Investment News: crisis, what crisis ?
Frank Vranken
Chief Strategist / Passionate about financial markets / Advising people how to invest and how to protect their capital and let it grow / Build long term relationships earmarked by trust & sustainability /
Yesterday evening, the Nasdaq touched upon an all-time record high. The Index is up over 10% year-to-date while the S&P500 ended back in positive territory since January 1st. This morning, Bloomberg news is reporting that the Worldbank sees the worst global economic contraction since World War II. How does that mesh with the festive mood on Wall Street? The answer remains the same. It’s all down to liquidity and the abundance of it.
Keep it flooding
This week, the Federal Reserve will make it very clear again : the money printing presses are expected to keep rolling full steam. It can hardly afford to do otherwise now that it has managed to repair the beaten down financial markets. And yet, over the past 9 weeks, government bond markets witnessed large redemptions according to broker research. Last week’s surprise jobs data can only reinforce the idea that bond yields should be higher compared to where they are today. That is not in the interest of the Federal Reserve which in response might have to buy more treasury bonds, which possibly is not what it had in mind. Letting 10-year US bond yields grind above 1% will make the debt servicing more expensive and should take some shine off the relative attractiveness of US stocks.

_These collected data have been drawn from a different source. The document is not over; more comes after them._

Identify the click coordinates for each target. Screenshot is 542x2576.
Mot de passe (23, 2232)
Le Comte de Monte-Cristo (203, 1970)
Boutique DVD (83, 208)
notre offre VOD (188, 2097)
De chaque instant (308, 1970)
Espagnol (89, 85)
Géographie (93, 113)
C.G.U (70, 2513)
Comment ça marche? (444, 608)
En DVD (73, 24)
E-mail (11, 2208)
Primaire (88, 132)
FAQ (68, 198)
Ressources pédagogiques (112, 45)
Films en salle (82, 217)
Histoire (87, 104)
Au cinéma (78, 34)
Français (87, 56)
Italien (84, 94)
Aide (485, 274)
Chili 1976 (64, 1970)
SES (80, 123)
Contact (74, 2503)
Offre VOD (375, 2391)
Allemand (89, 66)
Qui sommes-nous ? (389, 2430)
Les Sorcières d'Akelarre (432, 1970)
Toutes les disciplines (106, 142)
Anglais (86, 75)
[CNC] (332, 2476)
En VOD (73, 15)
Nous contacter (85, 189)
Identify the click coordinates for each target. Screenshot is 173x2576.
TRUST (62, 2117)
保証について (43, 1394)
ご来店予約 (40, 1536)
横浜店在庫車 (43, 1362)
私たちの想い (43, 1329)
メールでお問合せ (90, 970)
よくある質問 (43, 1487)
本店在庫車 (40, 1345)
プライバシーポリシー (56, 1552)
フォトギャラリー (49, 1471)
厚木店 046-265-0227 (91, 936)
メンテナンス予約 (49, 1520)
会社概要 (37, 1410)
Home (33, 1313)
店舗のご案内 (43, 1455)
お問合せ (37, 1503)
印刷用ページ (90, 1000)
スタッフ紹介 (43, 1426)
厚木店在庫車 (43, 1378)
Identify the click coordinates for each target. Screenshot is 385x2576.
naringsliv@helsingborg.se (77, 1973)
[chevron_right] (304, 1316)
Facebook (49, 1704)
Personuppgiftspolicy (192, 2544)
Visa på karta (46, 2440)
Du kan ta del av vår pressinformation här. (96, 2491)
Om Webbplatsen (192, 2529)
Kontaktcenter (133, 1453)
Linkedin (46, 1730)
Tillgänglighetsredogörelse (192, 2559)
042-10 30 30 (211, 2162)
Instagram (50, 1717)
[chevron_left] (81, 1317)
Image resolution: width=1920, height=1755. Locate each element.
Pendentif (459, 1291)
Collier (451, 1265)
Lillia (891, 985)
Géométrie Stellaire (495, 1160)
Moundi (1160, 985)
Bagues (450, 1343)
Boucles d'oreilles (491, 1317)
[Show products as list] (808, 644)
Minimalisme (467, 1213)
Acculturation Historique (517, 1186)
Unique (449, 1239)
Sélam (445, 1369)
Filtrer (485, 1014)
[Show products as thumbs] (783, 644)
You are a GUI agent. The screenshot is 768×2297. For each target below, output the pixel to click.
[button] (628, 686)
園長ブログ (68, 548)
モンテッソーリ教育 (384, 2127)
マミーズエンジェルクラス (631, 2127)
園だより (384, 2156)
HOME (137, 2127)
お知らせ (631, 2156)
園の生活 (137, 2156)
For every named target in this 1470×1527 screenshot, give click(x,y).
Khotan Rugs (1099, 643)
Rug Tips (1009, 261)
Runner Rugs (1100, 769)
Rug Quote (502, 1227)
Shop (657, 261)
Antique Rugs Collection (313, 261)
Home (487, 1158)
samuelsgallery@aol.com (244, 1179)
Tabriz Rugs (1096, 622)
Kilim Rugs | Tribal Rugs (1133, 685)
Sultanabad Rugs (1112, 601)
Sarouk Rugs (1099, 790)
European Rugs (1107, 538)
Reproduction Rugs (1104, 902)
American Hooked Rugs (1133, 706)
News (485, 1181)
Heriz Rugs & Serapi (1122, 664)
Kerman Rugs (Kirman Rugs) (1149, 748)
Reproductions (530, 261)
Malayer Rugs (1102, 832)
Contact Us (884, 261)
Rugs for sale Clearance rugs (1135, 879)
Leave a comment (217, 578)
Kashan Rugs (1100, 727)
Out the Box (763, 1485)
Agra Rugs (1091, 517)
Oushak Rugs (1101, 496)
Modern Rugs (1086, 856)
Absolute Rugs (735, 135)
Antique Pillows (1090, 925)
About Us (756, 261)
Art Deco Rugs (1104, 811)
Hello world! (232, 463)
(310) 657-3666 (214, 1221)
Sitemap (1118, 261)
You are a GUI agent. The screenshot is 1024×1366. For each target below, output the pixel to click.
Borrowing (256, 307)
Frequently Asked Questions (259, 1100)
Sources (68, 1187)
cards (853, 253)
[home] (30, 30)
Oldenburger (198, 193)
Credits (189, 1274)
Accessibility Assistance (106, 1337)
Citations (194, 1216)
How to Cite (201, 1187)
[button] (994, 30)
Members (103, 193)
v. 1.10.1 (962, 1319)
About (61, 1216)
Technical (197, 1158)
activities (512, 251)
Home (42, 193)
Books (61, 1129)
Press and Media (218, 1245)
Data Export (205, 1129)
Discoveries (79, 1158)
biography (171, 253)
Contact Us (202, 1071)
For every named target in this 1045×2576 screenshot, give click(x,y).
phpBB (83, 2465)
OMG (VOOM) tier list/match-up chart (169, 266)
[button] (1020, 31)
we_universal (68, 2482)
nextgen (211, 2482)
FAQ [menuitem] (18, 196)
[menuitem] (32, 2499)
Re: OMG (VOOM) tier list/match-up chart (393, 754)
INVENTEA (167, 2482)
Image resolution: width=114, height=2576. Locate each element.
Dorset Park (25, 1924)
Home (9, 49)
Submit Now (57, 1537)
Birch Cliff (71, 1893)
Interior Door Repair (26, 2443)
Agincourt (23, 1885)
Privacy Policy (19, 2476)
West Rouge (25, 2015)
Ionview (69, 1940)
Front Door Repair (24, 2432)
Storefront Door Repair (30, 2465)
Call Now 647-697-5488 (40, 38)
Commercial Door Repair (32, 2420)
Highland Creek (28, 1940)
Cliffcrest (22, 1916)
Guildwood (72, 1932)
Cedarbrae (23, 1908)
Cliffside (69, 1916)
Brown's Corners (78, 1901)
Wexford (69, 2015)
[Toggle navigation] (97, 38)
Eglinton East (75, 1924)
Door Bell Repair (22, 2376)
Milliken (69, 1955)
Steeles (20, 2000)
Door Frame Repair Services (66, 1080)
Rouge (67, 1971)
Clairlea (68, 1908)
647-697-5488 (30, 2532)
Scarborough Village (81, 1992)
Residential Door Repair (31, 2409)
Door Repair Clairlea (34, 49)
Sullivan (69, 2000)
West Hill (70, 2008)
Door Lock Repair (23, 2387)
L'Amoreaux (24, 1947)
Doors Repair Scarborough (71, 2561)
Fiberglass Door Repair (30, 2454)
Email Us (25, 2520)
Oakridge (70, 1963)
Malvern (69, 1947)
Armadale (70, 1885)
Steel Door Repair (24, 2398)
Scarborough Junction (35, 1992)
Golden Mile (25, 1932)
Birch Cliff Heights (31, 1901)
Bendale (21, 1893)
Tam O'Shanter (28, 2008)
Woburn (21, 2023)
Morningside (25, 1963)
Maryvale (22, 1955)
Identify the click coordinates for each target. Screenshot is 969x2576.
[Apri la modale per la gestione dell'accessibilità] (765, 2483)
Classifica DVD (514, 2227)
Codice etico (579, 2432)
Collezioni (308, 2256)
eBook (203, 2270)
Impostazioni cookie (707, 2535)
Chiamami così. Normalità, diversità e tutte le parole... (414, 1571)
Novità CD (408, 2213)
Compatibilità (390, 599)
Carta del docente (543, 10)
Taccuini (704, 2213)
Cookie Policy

The timing of US elections is important
The question is whether the momentum in US stocks can be stopped if liquidity injections continue unabated. According to research of Bank of America, if one were to apply the percentage rise of the past 3 biggest bear market rallies in US history, then the S&P500 could very well hit levels between 3278 and 3630, between now and November 2nd. The latter concurs with the timing of the US election.
Hence, the focus needs to be on the US yield curve and absolute bond yield levels. The gauge for US bond appetite might very well be the strength of the USD. The latter has been soft lately but nobody knows whether we’re heading into a long term period of greenback weakness. That said, the probability that the Fed will be the buyer of last resort and apply yield curve control is increasing as bond yields are rising.